あえて言わせていただければ、これまでの1D系のインターフェイスや操作性を大きく変更して、新シリーズとしてモデルチェンジした1D3だが、振り返ってみて熟成不足の感はある。そしてその顕著な表れが、今回のリコール修理という形につながったのだろう。フラッグシップの新製品に、キヤノンの意欲と技術をつぎ込んだのは分かるが、1D3のAFが、発売当初のキレが無くなり、1D2や1D2Nに近くなってしまったなら、後退という見方もできる。1D2の方が良かった、という声が一部で出てきてしまうのも、しかたないかもしれない。

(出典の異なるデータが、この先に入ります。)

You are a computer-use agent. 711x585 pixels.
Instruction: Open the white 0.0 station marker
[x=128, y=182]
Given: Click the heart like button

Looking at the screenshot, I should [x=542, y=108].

UDMAに対応できなかったことも、キヤノンの余裕の無さを表しているように、今にしてみれば思える。高速連写機としては、メディアへの書き込み速度向上は、何よりも重要な部分だ。1D3発表当時は、UDMA対応のCFは市場に出ていなかったかもしれないが、情報としては有ったはずだ。ここまで待ってもメーカーからアナウンスが無いことを考えると、多分ファームウェアのバージョンアップでは対応しきれないのであろう。発表から発売開始までの期間の長さを考えても、何だか急いで市場に送り出した印象は避けられず、やはりこの点でも熟成不足と言わざるを得ない。

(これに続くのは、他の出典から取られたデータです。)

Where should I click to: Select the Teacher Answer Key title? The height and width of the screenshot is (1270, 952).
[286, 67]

では、1D3は失敗作で、買わなかった方がよかったか、と言われれば、それは否定する。今回のリコール修理後のAFについては、1D2や1D2Nに比べて、同じようなったわけでも、劣っているわけでもない、と思っている。何の問題もない通常撮影時における、早く正確でレスポンスに優れるAFは、その基本性能の高さは1D3のAFの方が優秀だと思う。様々なシチュエーションでの対応力に若干の問題があるにしろ、AF性能を追求した結果の弊害、といえば、ちょっとキヤノンの肩を持ちすぎだろうか。使う側にスキルを求めるような機種は未熟だ、とも言えるかもしれないが、キヤノンのプロ用機としての使命も考えれば、ユーザーをある程度選ぶのもいたしかたない部分かもしれない。
何もAFがカメラ性能の全てではない。それ以外では、ほとんどの部分で、過去モデルを凌駕する。画素数アップ、高感度特性、ISOセイフティシフト、AFマイクロアジャストメント、セルフクリーニング機能、バッテリー性能、連写性能、そして使用者が自分に合わせてカスタマイズできる懐の深さ、など。AFの件をさておいても、これらの点だけでも十分に買う価値のある機種だと思う。
フィルム一眼のような熟成された製品で無い以上、新モデルは必ず前モデルの性能を超えて発売される。デジタル一眼レフカメラは、過去も現在も、まだ発展途上の製品だ。100点満点の機種など存在しないし、もし有ったにしても、時間経過とともに100点ではなくなる。長所と欠点が混在するなら、その長所が自分にとって欠くべからざるものなのか、その欠点が自分の撮影状況で容認できないものなのか、それを判断して機種選択すべきだと思う。「木を見て森を見ず」では、いつまでもデジタルカメラは買えない。私は1D2から1D3に買い替えたのだが、後悔していない。1D3の後継機は、必ずもっと優れた機種だろうが、それを使うユーザーも(その意識も技術も)立ち止まれない。
リコール修理後の印象2.jpg

以下余談だが、1D3になった時にAPS-Hを継承してくれたことも、購入動機の一つだった。これがフルになってしまうと、レンズラインナップの再構築を迫られる可能性があり、更に多額の出費を強いられそうだから。フルサイズを推し進めるキヤノンが、1D3の後継機にフルサイズセンサーを投入する噂もあるが、そうなるとこの1D3が、APS-Hの最後のモデルとなる可能性もある。そうなったら、余計に手放せない。